O fio de meada da história da salvação aparece como o projeto de fidelidade por


parte de Deus e a disponibilidade dos que creem na promessa. Nessas circunstâncias, os
profetas atestam que Deus chama para ser seus colaboradores homens excluídos,
desqualificados e também figuras importantes ao templo e à corte real. No fim, a
mensagem central reside no fato de que Israel é formada pela condução de Deus
mesmo, cujo peso da fidelidade sobrepõe-se à infidelidade do povo. Ele permanece,
sempre, no meio dos seus eleitos.

Quando se procura por uma forma à tal sociedade que convém a YHWH, surgem
alguns traços auto definidores e que terminam por ajudar no questionamento sobre suas
características indispensáveis. Pergunta deveras importante, pois a ordem social querida
por Deus está inserida na concretude da história para tornar visível como deve ser o
mundo segundo a vontade de Deus. Daí que a fé ganhe uma dimensão marcadamente
social, no sentido de ser-para-o-mundo.

Primeiro traço: o povo de Deus como uma sociedade de tribos. Nos primórdios,
Israel organizava-se em uma sociedade de tribos totalmente diversa da estrutura estatal.
Na verdade, mais parecia um modelo oposto à organização monárquica das
cidades-estados cananéias. Os israelitas não queriam viver à semelhança do povo de
Canaã ou dos egípcios. Colocando-se sem temor a serviço de YHWH, em constante e
mútua solidariedade uns para com os outros, tem origem o povo de Deus. Suas marcas
principais são, então, a voluntariedade e a igualdade.
Segundo traço: o povo de Deus como Estado. Com Davi, Israel inaugura a
experiência de um estado próprio. Independente das tribos, Davi cria uma base de
poder, uma tropa, um sistema tributário e um aparato capazes de fazer emergir um
governo central fincado na realeza sagrada. Apesar das muitas condições de injustiça
geradas quando do período dos Reis, a fase em que o povo de Deus viveu sob a forma
de Estado gestou a esperança na chegada de um descendente de Davi que fundará uma
sociedade inteira e verdadeiramente justa.

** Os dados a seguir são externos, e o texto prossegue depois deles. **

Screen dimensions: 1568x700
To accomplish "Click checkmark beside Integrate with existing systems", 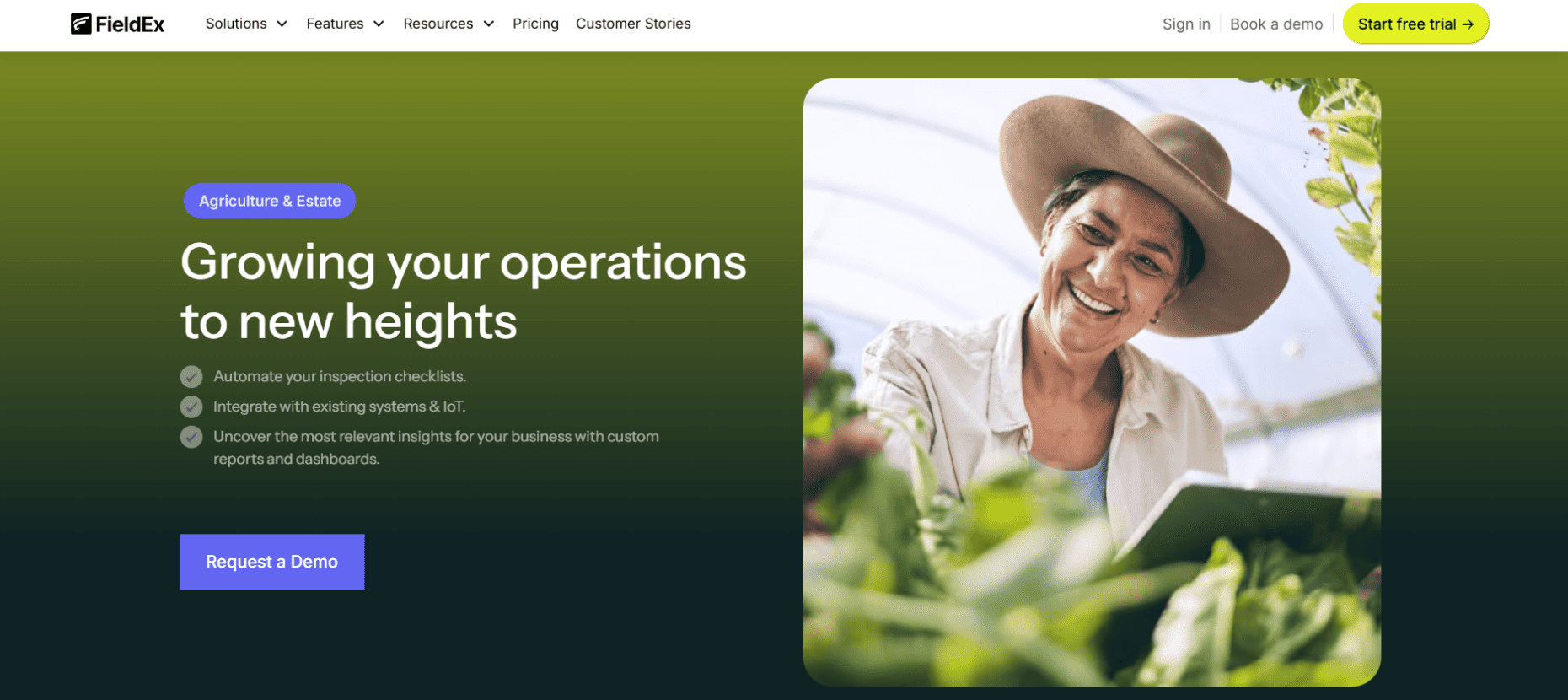I will click(x=191, y=407).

Terceiro traço: o povo de Deus como comunidade do templo. Dominados por


impérios estrangeiros, Israel encontra sua forma de existir. Termina por tornar-se uma
minoria que vive socialmente dentro de um Estado (opressor) maior. Agora como
“subsociedade”, um dos símbolos ou uma das estruturas mais marcantes é o Templo.
Depois da volta do exílio, o Templo é a máxima expressão de uma sociedade cuja
realidade se coloca sob o domínio de Deus. Entretanto, para que depois do exílio o povo
uma outra vez fosse coeso, outra figura ocupará o lugar de importância do Templo, é a
Torá. Ela transformou-se no texto sagrado que deu para Israel forma e identidade. Fazer
a vontade de YHWH implica estudar a Torá e viver segundo suas determinações.

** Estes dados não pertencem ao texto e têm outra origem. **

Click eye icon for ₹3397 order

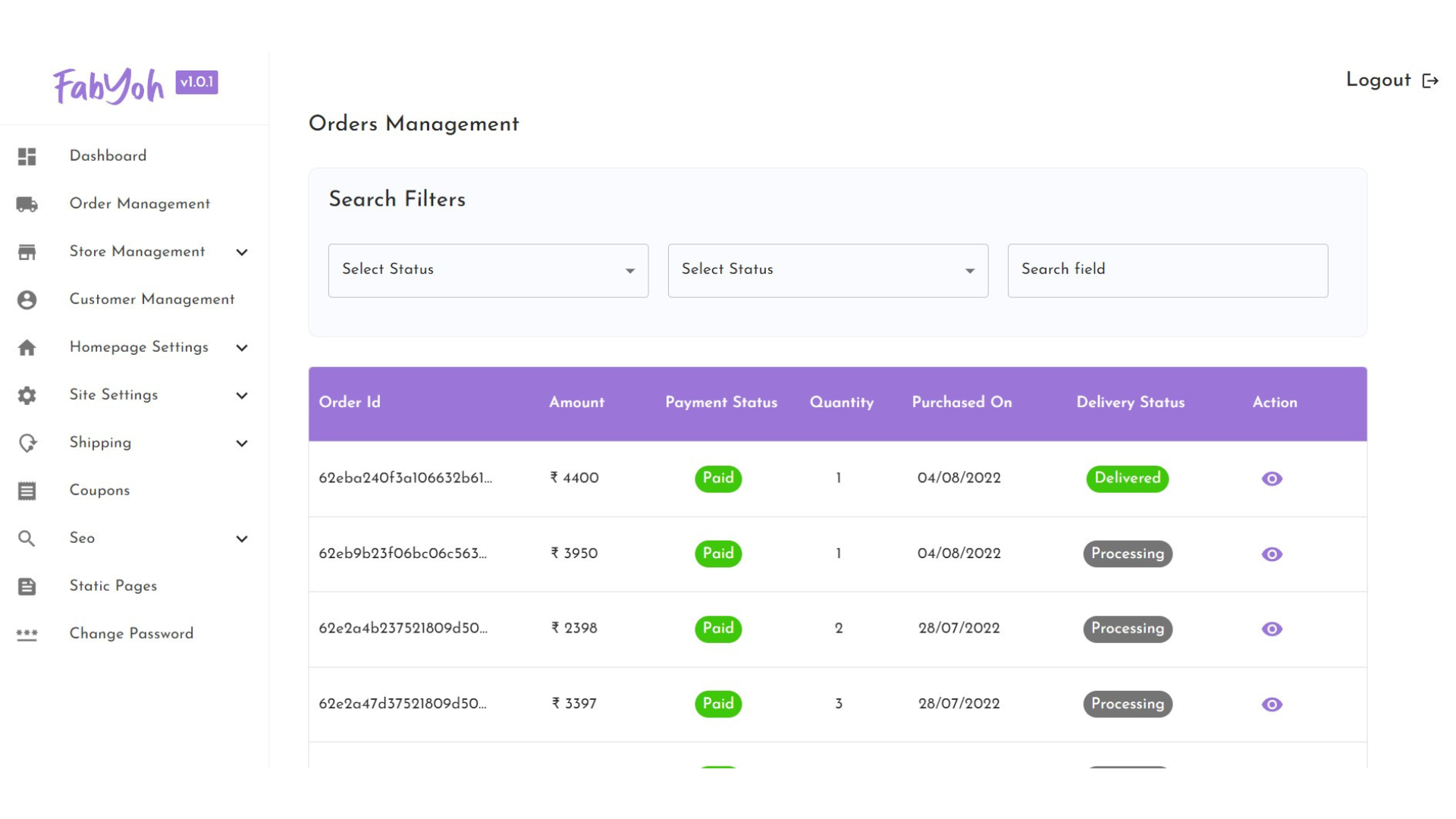(1272, 704)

Quarto traço, o definitivo: O povo de Deus na união das sinagogas. Os eleitos


por YHWH aparecem como uma reunião de pequenas comunidades em torno das
sinagogas. Elas são uma das mais geniais de Israel, pois os judeus da diáspora
raramente conseguiam realizar uma viagem e uma visita ao templo de Jerusalém. Dessa
forma, a leitura e o estudo da Torá nas sinagogas se tornaram a segunda pátria dos
judeus. Entretanto, isso não fez com que fosse esquecida a ligação à terra de Israel e
consideração de Jerusalém sua capital-mãe. E a sinagoga é mais do que uma casa de
orações, nela se conserva também o arquivo da comunidade. Não eram isoladas entre si
as sinagogas, antes praticavam constante intercâmbio entre as diversas comunidades
sinagogais. Trata-se, dessa maneira, de uma forma nova de vida do povo de Deus.

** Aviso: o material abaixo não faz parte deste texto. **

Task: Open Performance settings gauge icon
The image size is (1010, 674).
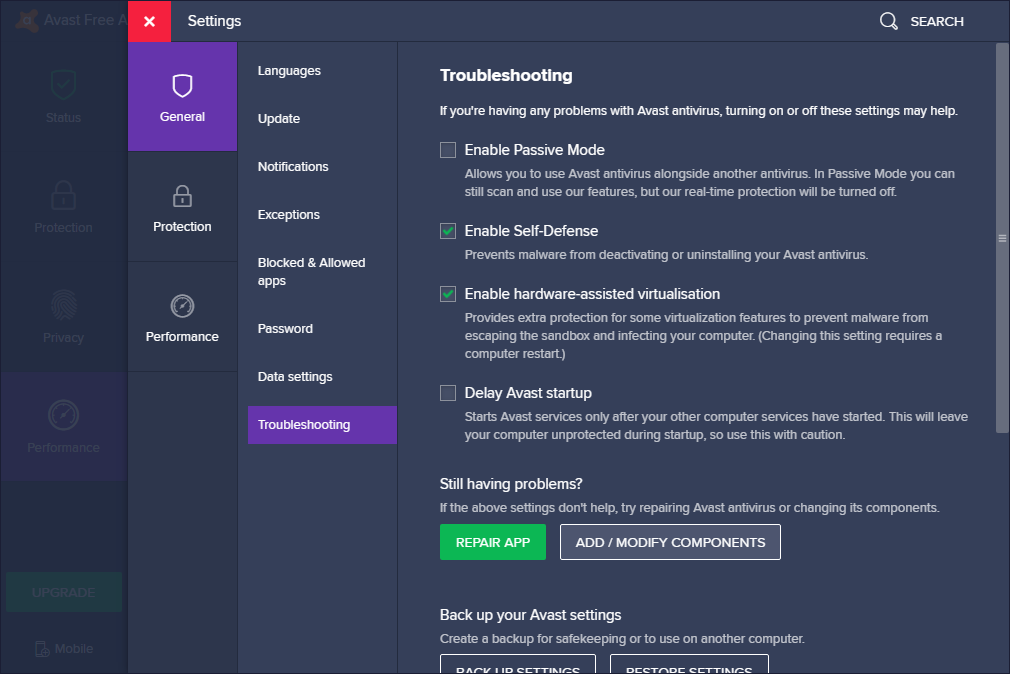Action: pos(182,306)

A união das sinagogas representa por si uma parcela grande da esfera pública,
constituindo-se uma entidade social e política. Mesmo agradecendo a existência do
Estado e rezando pelos governantes, a união das sinagogas não mais forma um Estado.
É importante salientar que esse princípio de união das comunidades estabelecido por
Israel passará a ser o princípio através do qual se formará a Igreja primitiva. Nela se
manifestará em plenitude o que virá a ser o povo de Deus, uma verdadeira pátria cuja
salvação é o fermento para a transformação da sociedade humana.